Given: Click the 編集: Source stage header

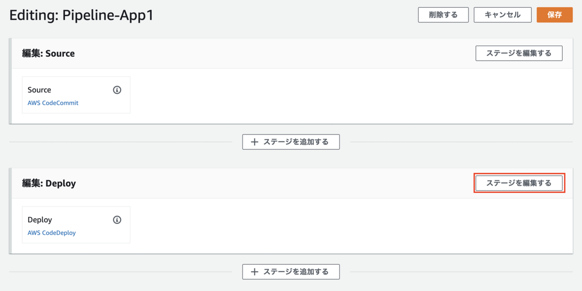Looking at the screenshot, I should coord(49,53).
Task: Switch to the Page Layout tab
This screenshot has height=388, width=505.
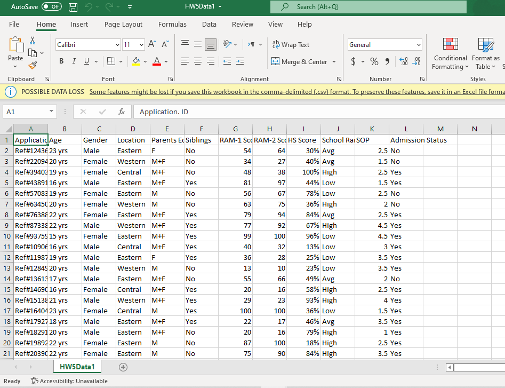Action: pos(123,24)
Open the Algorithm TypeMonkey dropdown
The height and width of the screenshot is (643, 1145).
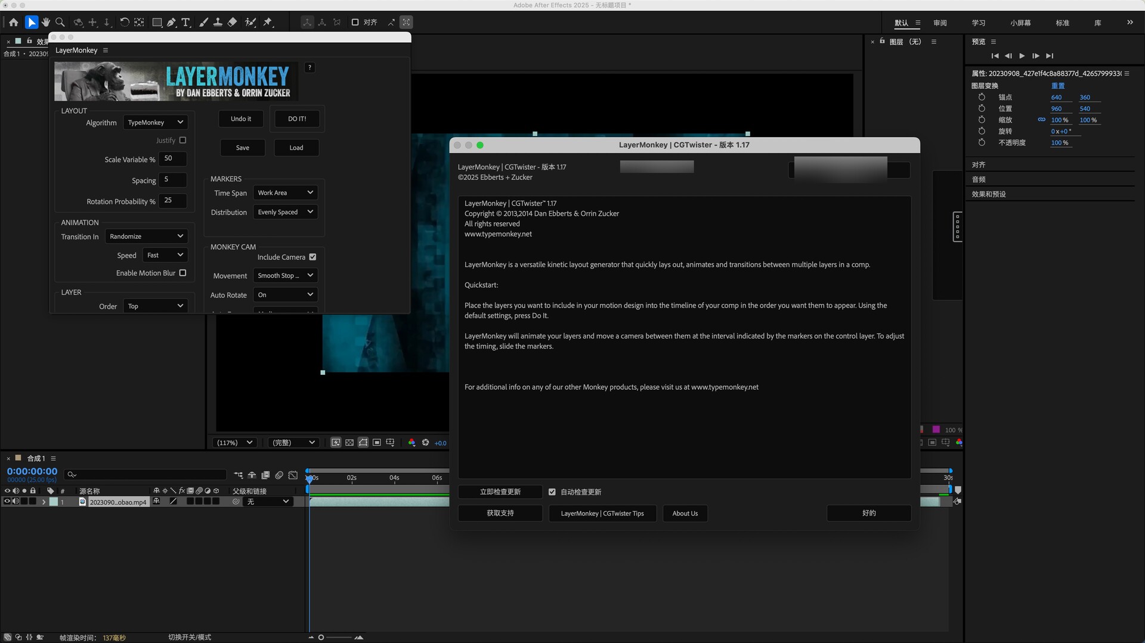[155, 122]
------------------------------------------------
• [WHAT IS EXPECTED]:
Leaving the pictures aside, write out the entries above exactly.

• [RESULT OF THE TASK]:
Given: Click the 編集: Source stage header

Looking at the screenshot, I should coord(49,53).
Task: Switch to the Page Layout tab
This screenshot has height=388, width=505.
Action: pos(123,24)
Open the Algorithm TypeMonkey dropdown
The height and width of the screenshot is (643, 1145).
[155, 122]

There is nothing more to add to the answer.